L'Explication Prémisse
Le médecin du travail doit consacrer un tiers de son temps de travail à des missions directement en milieu de travail (présence sur les sites des entreprises), afin d’assurer la surveillance et la prévention des risques. Pendant les deux autres tiers de son temps, il doit pouvoir participer aux instances internes de l’entreprise (ex. réunions santé/sécurité du CSE/CSSCT) et aux instances territoriales de coordination. L’employeur (ou le directeur du service interentreprises) a l’obligation d’organiser et de prendre toutes les mesures nécessaires pour permettre au médecin de respecter cette répartition de temps (planning, disponibilité, locaux, libération de réunions, etc.).

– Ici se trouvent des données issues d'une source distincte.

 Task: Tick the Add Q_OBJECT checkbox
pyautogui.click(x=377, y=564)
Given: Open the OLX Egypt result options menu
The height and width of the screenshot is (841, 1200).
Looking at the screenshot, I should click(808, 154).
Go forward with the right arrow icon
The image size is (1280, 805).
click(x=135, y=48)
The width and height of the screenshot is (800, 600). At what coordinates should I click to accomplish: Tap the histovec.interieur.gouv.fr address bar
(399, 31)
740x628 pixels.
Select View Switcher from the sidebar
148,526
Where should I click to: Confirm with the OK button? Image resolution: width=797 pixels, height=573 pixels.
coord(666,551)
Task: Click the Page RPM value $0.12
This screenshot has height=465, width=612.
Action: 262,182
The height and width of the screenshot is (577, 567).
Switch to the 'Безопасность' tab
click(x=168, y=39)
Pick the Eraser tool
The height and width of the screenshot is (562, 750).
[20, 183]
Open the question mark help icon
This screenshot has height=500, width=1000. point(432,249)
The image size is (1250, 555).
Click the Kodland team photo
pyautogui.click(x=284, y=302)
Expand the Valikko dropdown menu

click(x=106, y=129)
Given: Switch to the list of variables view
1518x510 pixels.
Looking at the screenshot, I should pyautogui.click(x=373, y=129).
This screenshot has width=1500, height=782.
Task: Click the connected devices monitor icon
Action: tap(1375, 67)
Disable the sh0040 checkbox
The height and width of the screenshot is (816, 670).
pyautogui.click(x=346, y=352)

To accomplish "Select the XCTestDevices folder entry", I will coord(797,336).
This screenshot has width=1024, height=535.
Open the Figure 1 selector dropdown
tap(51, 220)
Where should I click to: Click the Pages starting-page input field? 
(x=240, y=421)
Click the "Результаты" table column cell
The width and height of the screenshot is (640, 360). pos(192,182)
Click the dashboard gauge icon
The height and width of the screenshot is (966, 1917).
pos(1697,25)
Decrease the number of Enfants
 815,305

Exemple concret : une entreprise a conclu une mission de santé au travail avec un médecin qui consacre 12 heures par mois au suivi de cette entreprise. Selon l’article, au moins 4 heures (1/3 de 12 h) doivent être passées en visite et suivi directement dans les locaux de l’entreprise (examens, visites de postes, rencontres avec salariés). Les 8 heures restantes doivent pouvoir être utilisées pour que le médecin participe aux réunions du CSE/CSSCT, à des formations ou à des réunions de coordination interentreprises. L’employeur organise un planning mensuel, met à disposition une salle pour les consultations et libère le médecin des autres obligations quand il doit assister aux réunions internes ou territoriales.
- Sujet : le médecin du travail (ou le directeur du service de prévention et de santé au travail interentreprises).
- Répartition du temps : 1/3 du temps de travail consacré aux missions en milieu de travail ; 2/3 consacrés notamment à la participation aux instances internes et territoriales.
- Obligation employeur : l’employeur ou le directeur du service doit prendre toutes les mesures permettant au médecin de respecter cette répartition (organisation, planning, moyens matériels, libération de l’activité, accès aux sites).
- Instances visées : participation aux instances internes de l’entreprise (CSE/CSSCT, réunions prévention…) et aux instances territoriales de coordination.
- Nature de l’obligation : obligation d’organisation et de facilitation de la part de l’employeur (devoir d’assurer les conditions pour que le médecin puisse exercer).
- Conséquences pratiques : prévoir un planning, réserver des locaux, autoriser les déplacements et libérer le médecin pour les réunions; coordination si le médecin couvre plusieurs établissements.
- Voies de recours : si l’obligation n’est pas respectée, le médecin ou les représentants du personnel peuvent alerter l’employeur, saisir l’inspection du travail ou, le cas échéant, engager une action devant les juridictions compétentes pour faire respecter le droit à la santé au travail.